I first discuss a free scalar field and their properties and mention Wightman axioms as well as Wightman functions and Schwinger functions. I mention the lattice regularization and the connection of euclidean QFT to critical phenomena and phase transitions. The triviality result and the Landau ghost problem are mentioned.
In order to improve this situation one defines fields over noncommutative spaces. The formulation is simple. One runs into new problems called infrared/ultraviolet mixing. Together with Raimar Wulkenhaar we managed to overcome it in a special model. Ward identities and Schwinger-Dyson equations together allow to construct the model and to solve it. The fixpoint model connects to a special matrix model.

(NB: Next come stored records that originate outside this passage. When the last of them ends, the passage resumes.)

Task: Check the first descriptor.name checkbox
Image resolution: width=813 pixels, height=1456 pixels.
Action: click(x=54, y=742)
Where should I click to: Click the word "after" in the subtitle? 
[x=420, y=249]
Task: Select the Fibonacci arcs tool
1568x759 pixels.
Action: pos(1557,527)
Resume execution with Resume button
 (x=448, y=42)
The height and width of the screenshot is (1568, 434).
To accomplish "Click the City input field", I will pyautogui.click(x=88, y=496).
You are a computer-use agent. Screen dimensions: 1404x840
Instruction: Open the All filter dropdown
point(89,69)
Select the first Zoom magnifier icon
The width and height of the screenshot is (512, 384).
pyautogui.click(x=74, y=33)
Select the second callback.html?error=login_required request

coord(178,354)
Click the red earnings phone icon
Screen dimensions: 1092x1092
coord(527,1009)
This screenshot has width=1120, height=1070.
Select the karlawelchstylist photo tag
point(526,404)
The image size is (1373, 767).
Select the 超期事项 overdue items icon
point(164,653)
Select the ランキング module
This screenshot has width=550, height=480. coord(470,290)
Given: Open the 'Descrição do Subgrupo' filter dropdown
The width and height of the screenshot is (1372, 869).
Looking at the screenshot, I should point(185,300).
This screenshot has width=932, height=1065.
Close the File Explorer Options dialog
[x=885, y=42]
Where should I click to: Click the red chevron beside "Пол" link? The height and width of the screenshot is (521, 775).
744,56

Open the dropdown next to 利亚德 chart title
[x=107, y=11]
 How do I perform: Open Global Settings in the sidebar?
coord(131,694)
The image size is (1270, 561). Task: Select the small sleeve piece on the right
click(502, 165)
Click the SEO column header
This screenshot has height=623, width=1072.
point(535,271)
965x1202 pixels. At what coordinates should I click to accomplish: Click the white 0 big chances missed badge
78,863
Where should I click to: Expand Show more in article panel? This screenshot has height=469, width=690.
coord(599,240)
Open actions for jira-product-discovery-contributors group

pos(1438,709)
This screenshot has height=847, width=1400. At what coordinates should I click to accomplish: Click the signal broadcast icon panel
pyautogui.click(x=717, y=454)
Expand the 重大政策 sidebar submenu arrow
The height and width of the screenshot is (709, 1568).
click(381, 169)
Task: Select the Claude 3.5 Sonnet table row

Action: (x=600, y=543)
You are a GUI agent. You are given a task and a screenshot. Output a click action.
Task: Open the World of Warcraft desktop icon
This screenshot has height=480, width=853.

In this series of four lectures I plan to survey some basic notions of noncommutative geometry. No prior knowledge of the subject will be assumed and I shall try to cover the necessary background. I shall use the context of a recent Gauss-Bonnet theorem in noncommutative geometry, and will gradually build all the machinery that is needed to formulate and prove such a result in a noncommutative setting. Topics to be discussed will include:
- Noncommutative spaces and where they come from,
- Tools from noncommutative algebraic topology, including cyclic cohomology and K-theory of topological algebras, Connes' Chern character map,
- Spectral triples, noncommutative spin and Riemannian manifolds, Connes' axioms, and reconstruction theorem,
- Heat kernel techniques and asymptotic expansion, local noncommutative geometric invariants, curvature in noncommutative geometry.
In what sense are Morita-Rieffel equivalences of C*-algebras "equivalences"? We will learn why categories are not enough to invert these equivalences properly and introduce the bicategories of Hilbert bimodules and C*-correspondences to achieve this. The bicategorical point of view gives a richer symmetry object for a C*-algebra: a bicategory instead of a category. This makes precise in which sense inner automorphisms are more trivial than other automorphisms. Actions of groups and groupoids by correspondences turn out to be equivalent to saturated Fell bundles, so we make precise in what sense Fell bundles are to be thought of as generalised actions. If many participants are familiar with Cuntz-Pimsner algebras, we may do the same for semigroup actions, which are very close to product systems, and interpret their Cuntz-Pimsner algebras. We also explain in what sense a groupoid fibration should be viewed as an action of one groupoid on another one. This provides us with interesting proper actions of non-Hausdorff groupoids on C*-algebras.